-------- LISTED ENTRIES --------

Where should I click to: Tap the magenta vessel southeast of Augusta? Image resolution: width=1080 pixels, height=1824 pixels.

--------
-------- LISTED ENTRIES --------

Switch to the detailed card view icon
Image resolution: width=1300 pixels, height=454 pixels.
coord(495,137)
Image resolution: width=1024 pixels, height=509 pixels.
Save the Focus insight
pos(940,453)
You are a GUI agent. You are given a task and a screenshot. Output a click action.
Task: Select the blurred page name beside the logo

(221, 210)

--------

EXERCISE PROMPT = Display each line of the material that contains the string "Image".

RESPONSE TO THE EXERCISE =
Where should I click to: Tap the magenta vessel southeast of Augusta? Image resolution: width=1080 pixels, height=1824 pixels.
Image resolution: width=1300 pixels, height=454 pixels.
Image resolution: width=1024 pixels, height=509 pixels.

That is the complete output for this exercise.